• [Do this] Copy out the material below word for word, leaving out the pictures.

• [Given data]
========================

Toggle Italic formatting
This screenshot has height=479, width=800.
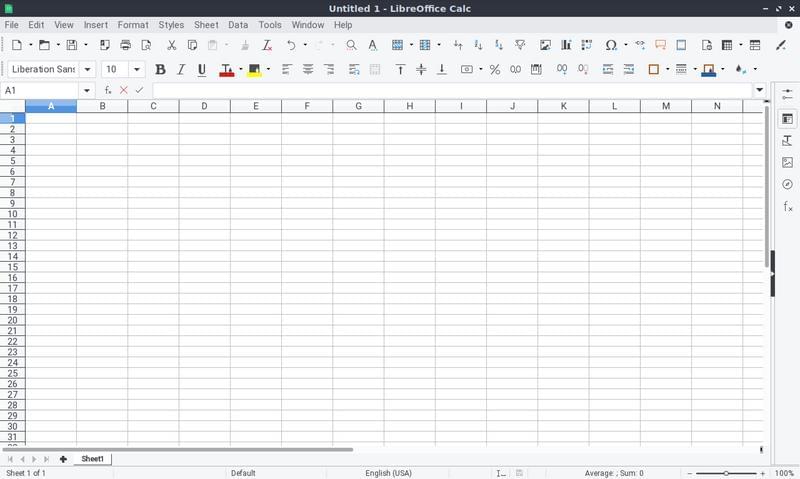(x=181, y=70)
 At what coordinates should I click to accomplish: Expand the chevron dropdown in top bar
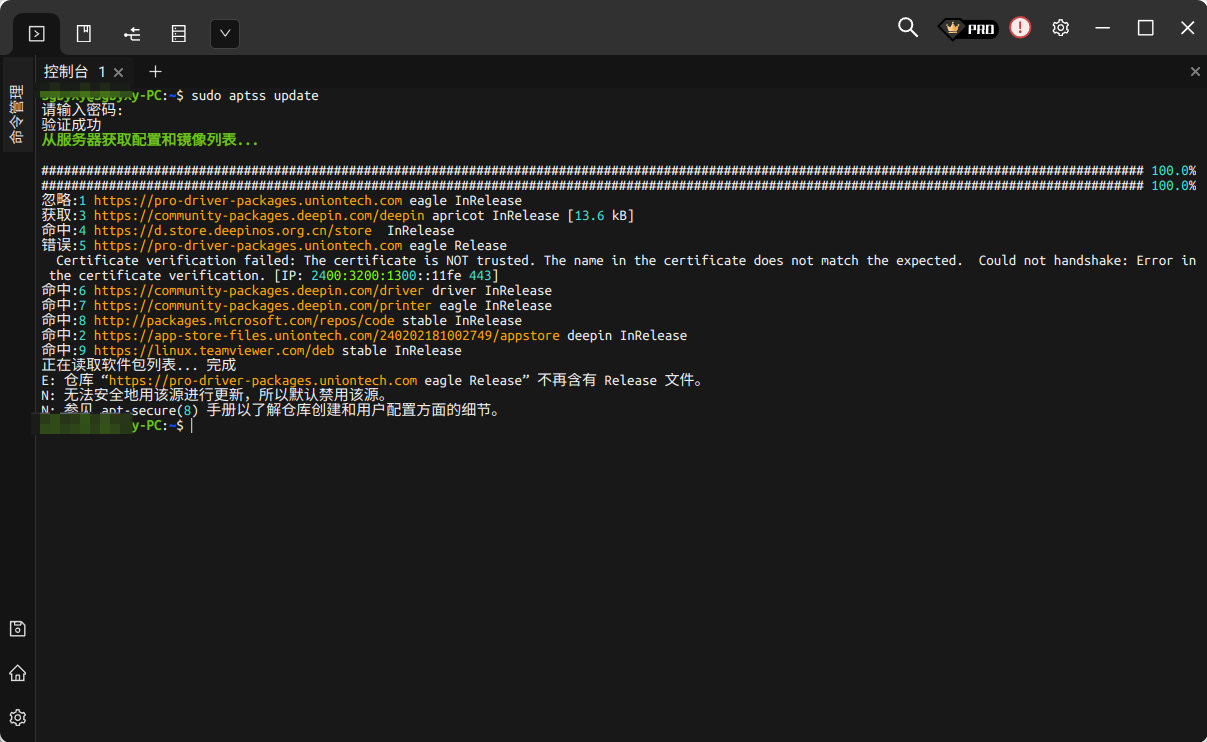click(x=225, y=34)
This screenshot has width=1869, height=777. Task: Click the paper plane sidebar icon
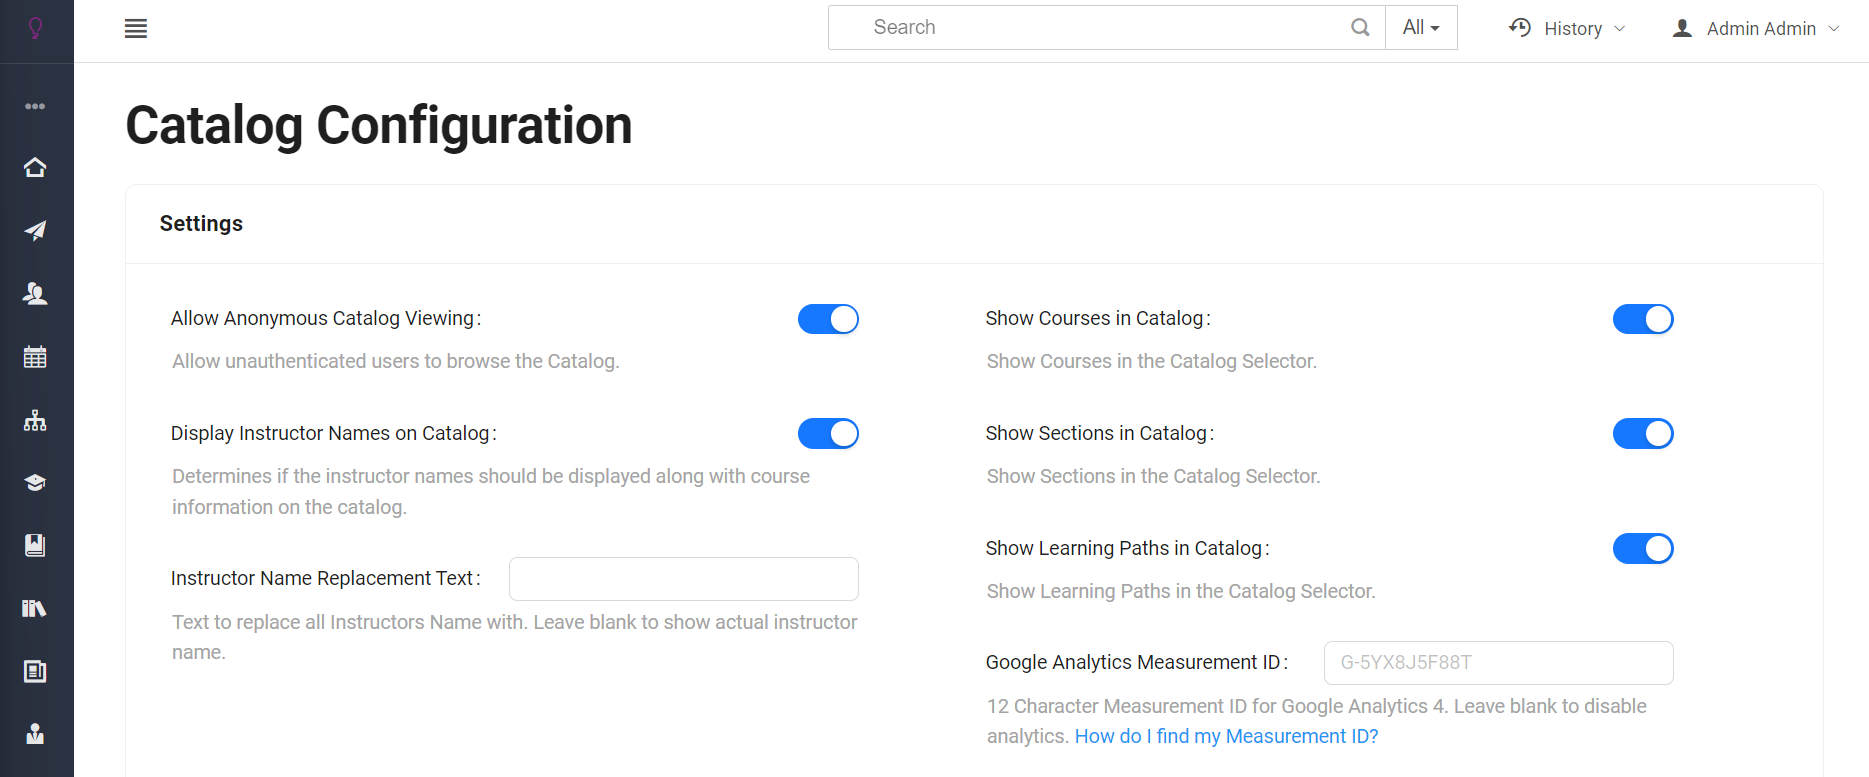[x=35, y=231]
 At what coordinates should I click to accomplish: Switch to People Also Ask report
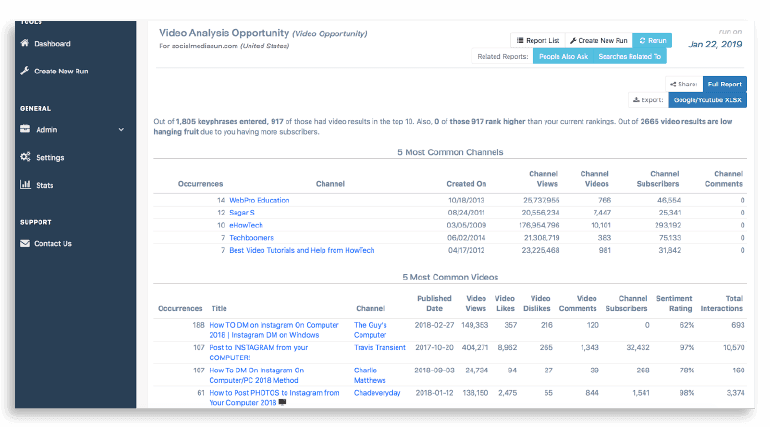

========================

• [Answer for this exercise]
Toggle Italic formatting
This screenshot has height=479, width=800.
(x=181, y=70)
 At what coordinates should I click to accomplish: Expand the chevron dropdown in top bar
click(x=225, y=34)
This screenshot has width=1869, height=777. Task: Click the paper plane sidebar icon
[x=35, y=231]
 At what coordinates should I click to accomplish: Switch to People Also Ask report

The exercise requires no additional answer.